Sur le chemin, une canette de bière passe de main en main. « Tu peux mettre ton portable en silencieux ? Et baisser la luminosité ? » Ambiance commando, version roots. Jean, un trentenaire en jogging à l’accent créole, s’allume un joint qui illumine le visage des squatteurs, posés à l’arrière de la camionnette sur un tas de meubles. Ce soir, il faudra faire vite pour ne pas se faire repérer. Chacun a son paquetage : dans les grands sacs à dos entassés au sol, tout le nécessaire pour vivre en vase clos avec des bouteilles d’eau, du papier toilette et de la bouffe …

A l’intérieur du bâtiment qu’ils veulent squatter, Thomas et Sam (1), deux autres membres du collectif, sont déjà en « sous-marin ». Depuis deux jours, ils vivent dans le noir complet, avec interdiction de sortir pour ne pas éveiller les soupçons. Assise au fond du fourgon qui fend la nuit parisienne, c’est Anna, une grande blonde souriante qui fait la liaison avec eux, scotchée à son portable. Devant le bâtiment, deux autres membres de l’escadron font le guet sur un scooter. Le téléphone d’Anna vibre. C’est Thomas. Tout le monde se tait. « Il dit qu’une alarme a sonné », balance Anna, dépitée, alors que l’éclaireur a déjà raccroché. Bientôt, alors que le groupe arrive à deux pas des lieux, le portable s’allume à nouveau. Ce sont les guetteurs : « Les flics sont là, ils sont rentrés. »

Cette fois, plus personne ne se marre. Thomas a réussi à s’échapper par une porte dérobée. Sam, lui, a été pris par la police. Il a prétexté être SDF et chercher un lieu pour la nuit. Les keufs l’ont laissé repartir. Les squatteurs ont l’habitude. Le week-end prochain, ils recommenceront ailleurs.

1 Trouver un bâtiment vide

Les nuits, les membres de ce collectif, occupant un bâtiment de l’Est parisien, se baladent dans Paris à la recherche d’un bâtiment vide. Sur des grandes cartes imprimées sur internet, ils marquent les parcelles qu’ils ont dans le viseur. « C’est l’étape la plus longue. On a quadrillé tout Paris pour faire des repérages », explique Anna, dans l’entrée de l’ancienne maternité qu’ils occupent depuis un an. « Avec le ramadan, c’est plus compliqué, il y a du monde dehors. On doit attendre tard. »
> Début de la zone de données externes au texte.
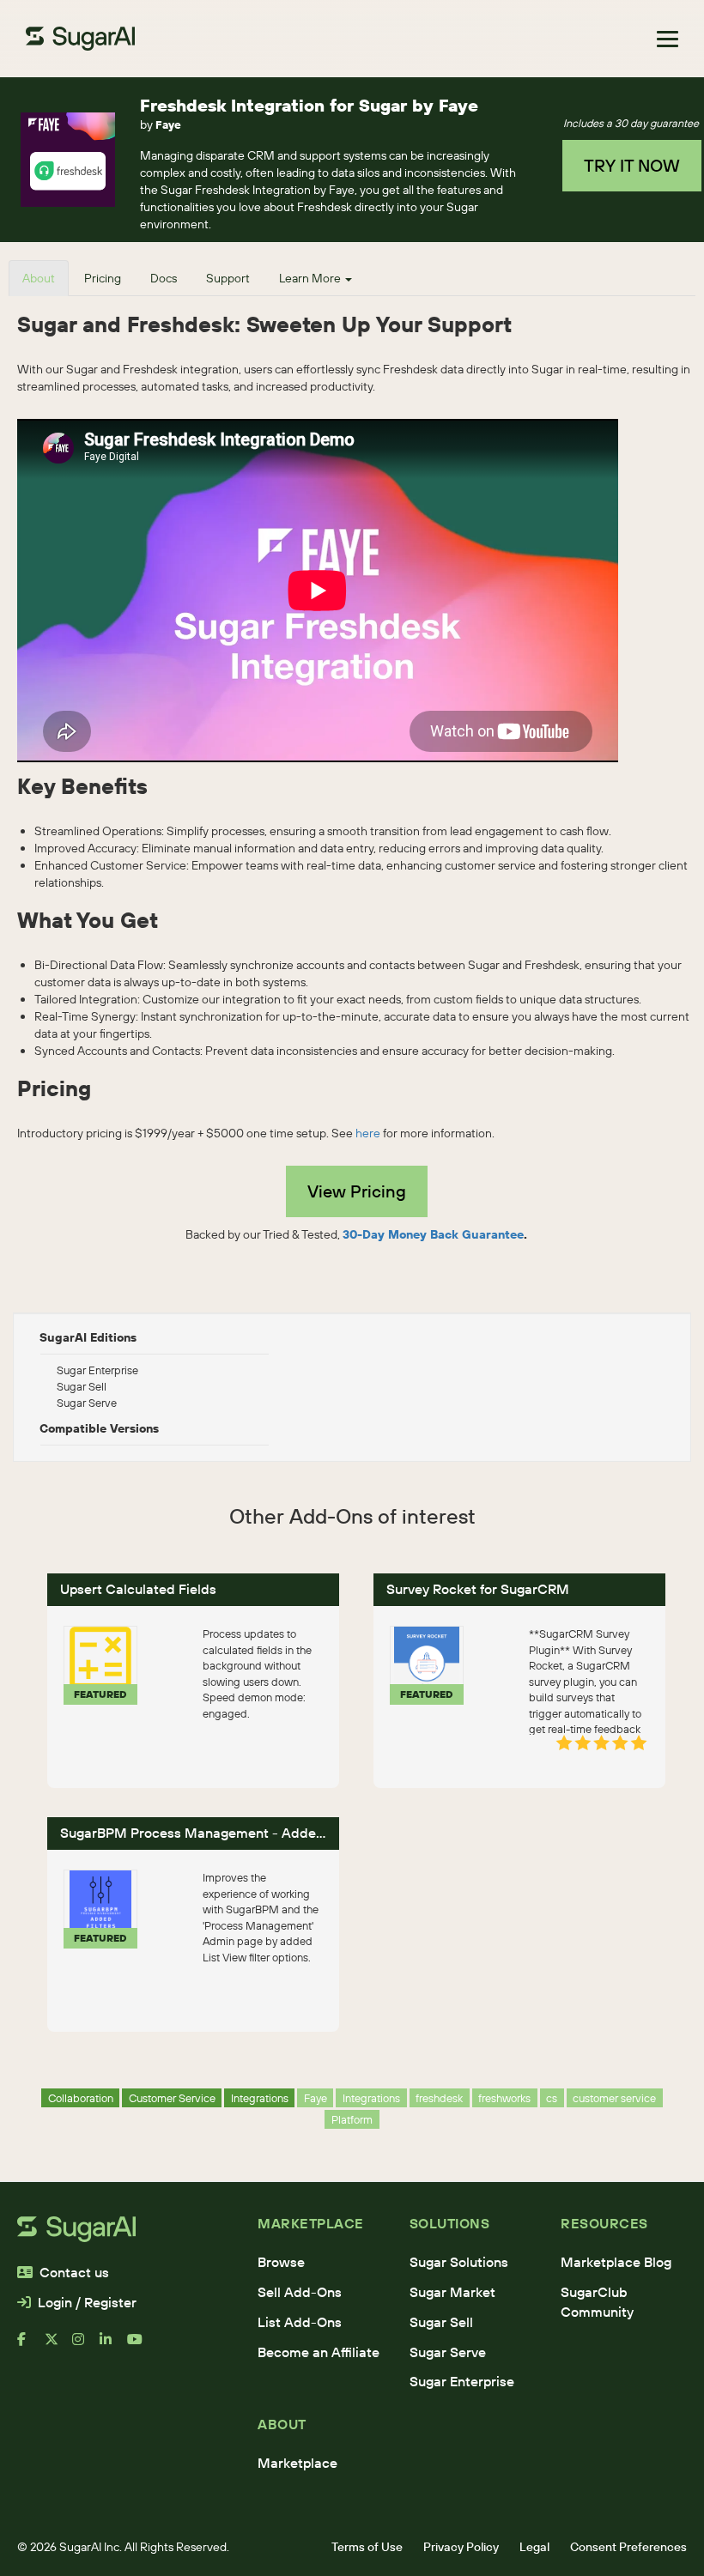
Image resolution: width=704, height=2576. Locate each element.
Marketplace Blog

C’est dans la rue que se font les recherches. Avec l’expérience, les squatteurs ont l’œil aiguisé. « Quand je ne squattais pas, je passais devant des bâtiments vides tous les jours sans même le voir. » Aujourd’hui, Etienne, l’un des leaders du groupe, ancien de Jeudi Noir, ne peut pas s’empêcher de mater les immeubles quand il se promène. « Le premier indice, c’est la saleté, l’état d’abandon, la propreté des vitres. On passe plusieurs fois devant les bâtiments pour voir si les lumières changent, s’il y a des plantes au balcon, si la boîte aux lettres est pleine. » Des collectifs utilisent des témoins, un petit bout de scotch sur une porte ou même un tas de poussière soigneusement installé sur le palier.
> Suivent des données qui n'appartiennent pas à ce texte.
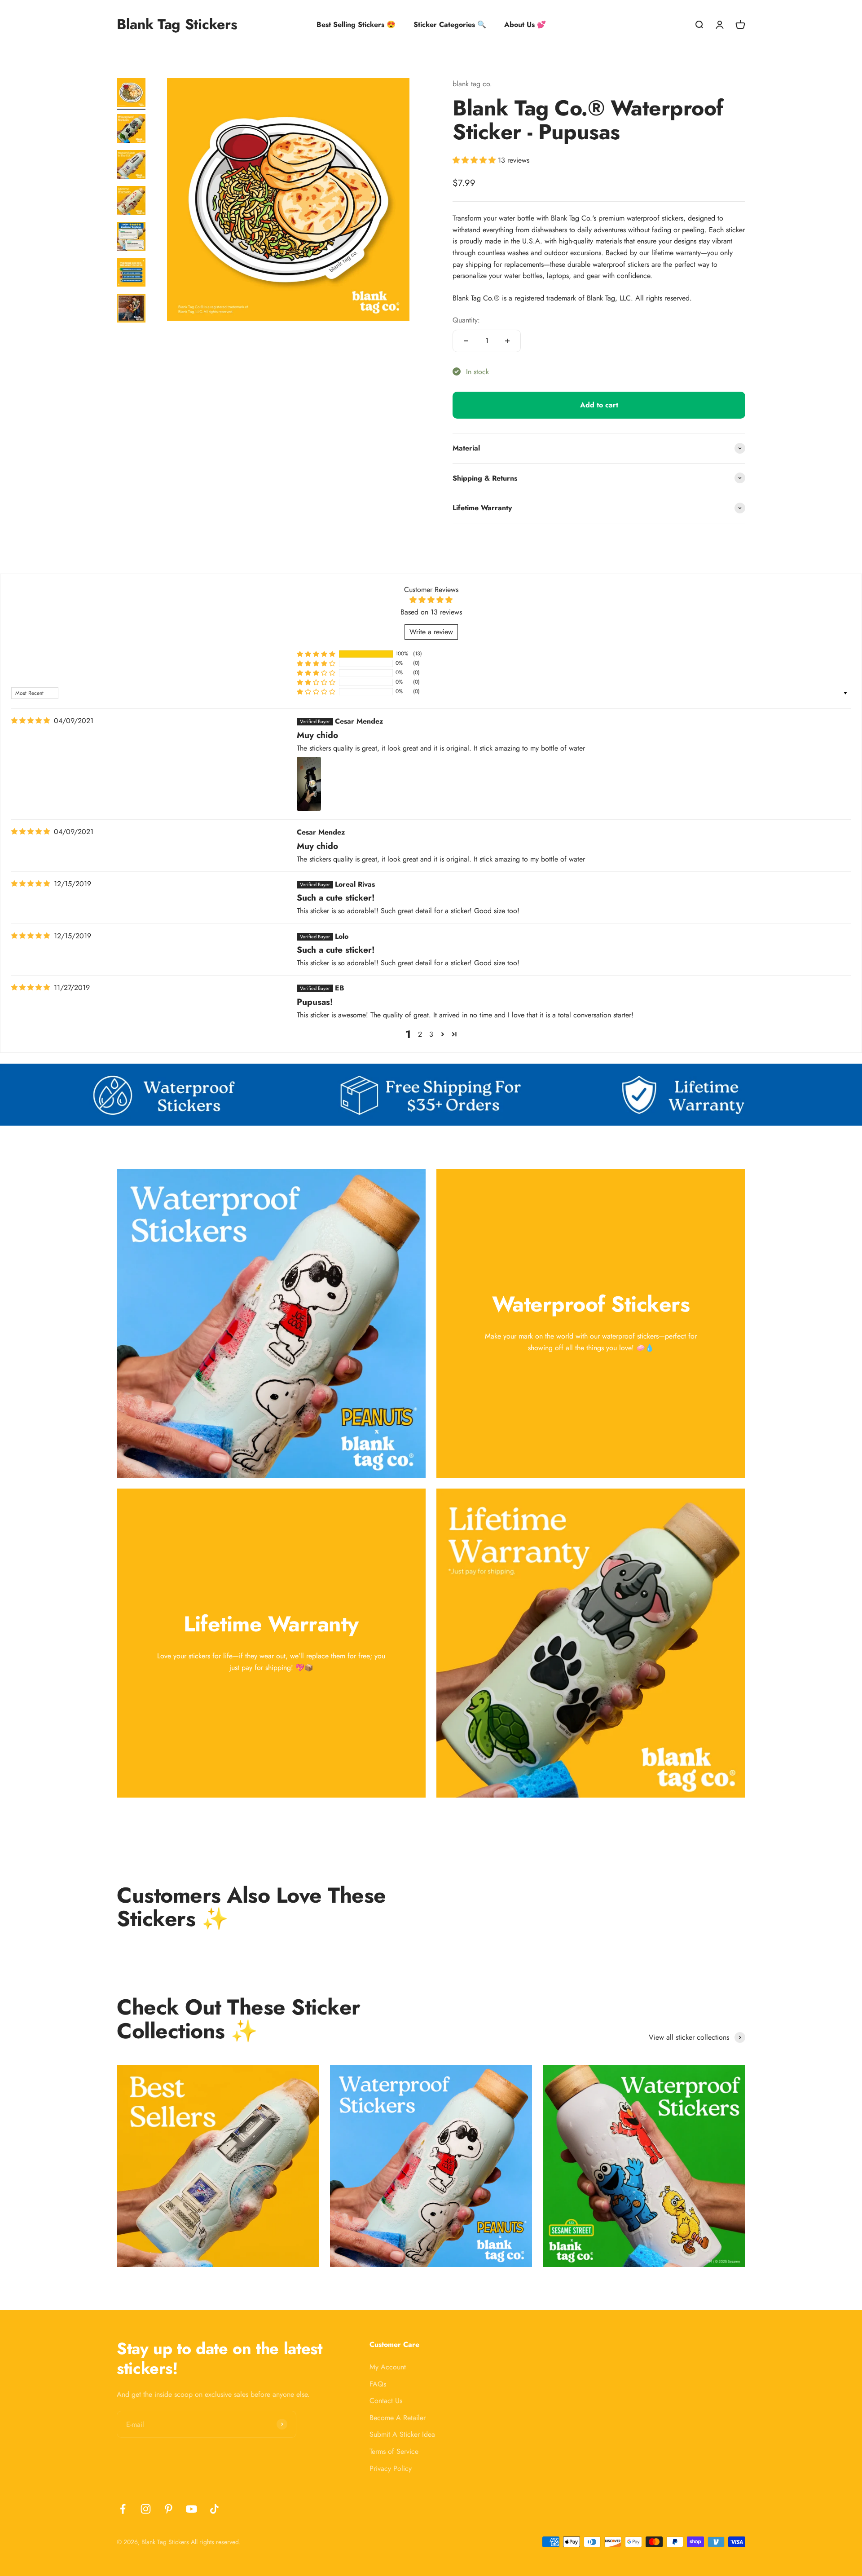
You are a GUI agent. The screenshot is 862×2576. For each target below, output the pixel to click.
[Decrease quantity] (466, 341)
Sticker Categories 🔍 (449, 24)
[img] (30, 720)
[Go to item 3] (131, 165)
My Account (387, 2367)
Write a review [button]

Puis les squatteurs s’improvisent enquêteurs. Une fois un « bât’ » en ligne de mire, il faut en savoir plus sur le propriétaire et l’historique des lieux. Cadastre, appel d’offres, articles, voisins, compte rendu de conseils d’arrondissements, ils engrangent un maximum d’informations avant de tenter une ouverture. Le squat de A à Z , une sorte de guide pour bon squatteur disponible en ligne, est encore plus précis :

« Préférer les instances d’héritage (problème de succession), les propriétés de la ville et/ou les opérations d’urbanisme en panne (cas les plus en vogue). »

2 Forcer les portes le plus discrètement possible

« L’ouverture. » Dans le jargon des squatteurs, le terme désigne la tentative de pénétrer dans un bâtiment. Mais attention. Les portes du squat ne doivent surtout pas être forcées, les ouvreurs doivent limiter les dégâts au maximum. Car s’il y a des preuves d’effraction, l’affaire passe du civil au pénal.
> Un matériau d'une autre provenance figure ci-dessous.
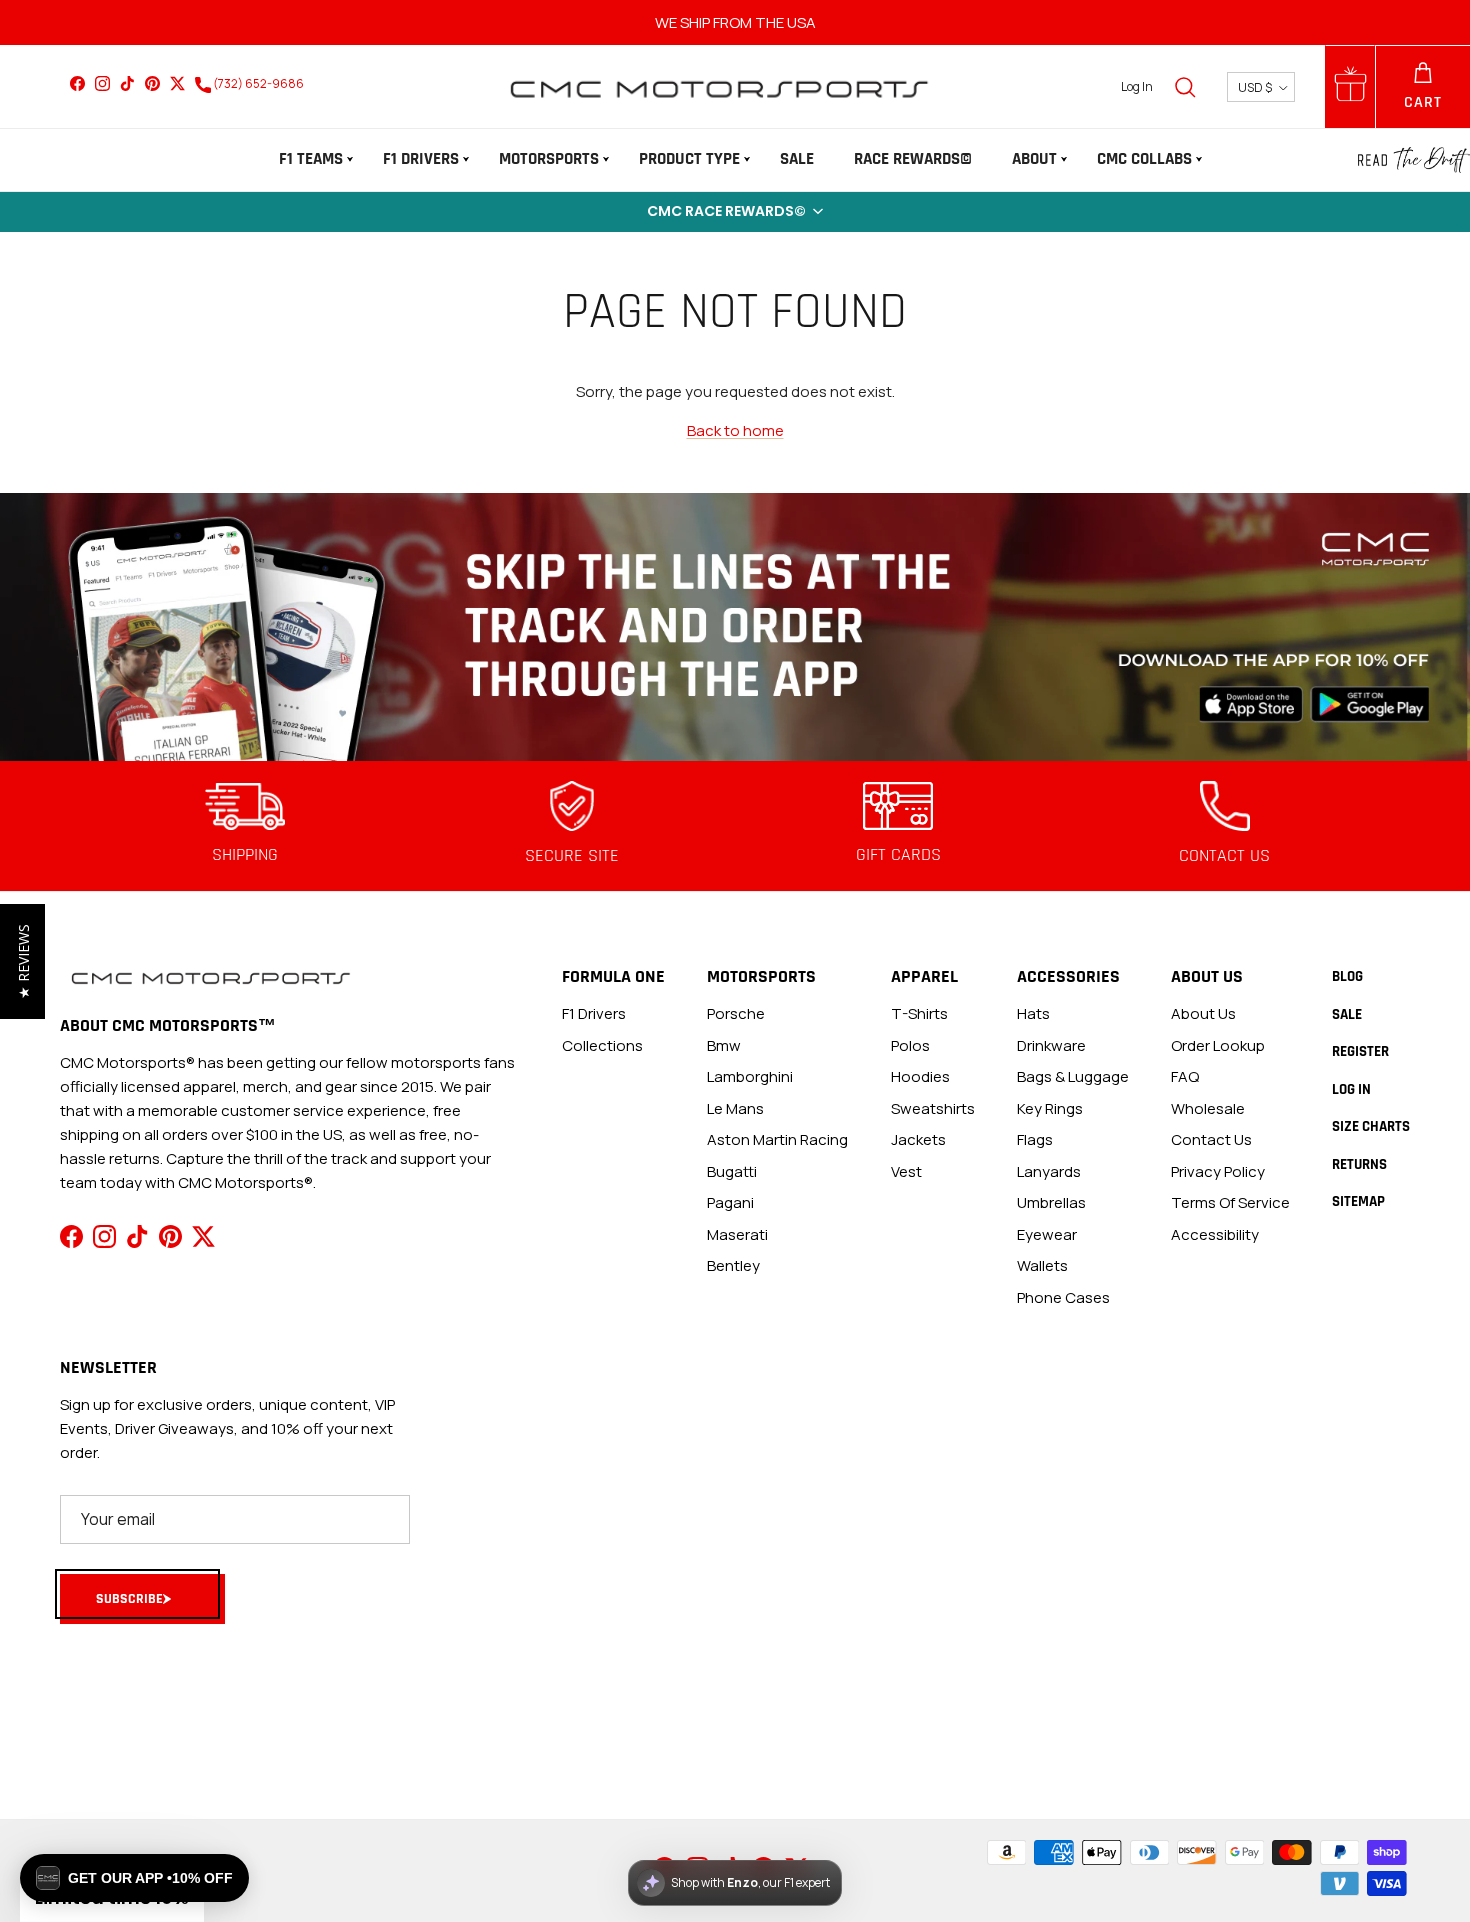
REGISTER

Devant un bar gay de Bonne Nouvelle, Aladdin, plus d’une dizaine de squats à son actif , s’autorise quelques confessions. « Tout est bon pour pouvoir entrer : un pied de biche, des cordes, même une grue. Si un jour je dois utiliser une nacelle, je le ferai. D’ailleurs, on a déjà fait une ouverture en rappel. » Ces opérations ne sont pas sans risques. Quand il entre dans un bâtiment, Aladdin ne connait du lieu que ce qu’il a pu voir lors de ses quelques visites nocturnes, soit pas grand-chose. Les manches de son t-shirt blanc remontées jusqu’aux épaules, il fouille dans la boîte à souvenir :

« Une fois, au deuxième étage d’un bâtiment, le sol s’est effondré sous mes pieds. Je me suis agrippé à la porte et je me suis déboîté l’épaule. »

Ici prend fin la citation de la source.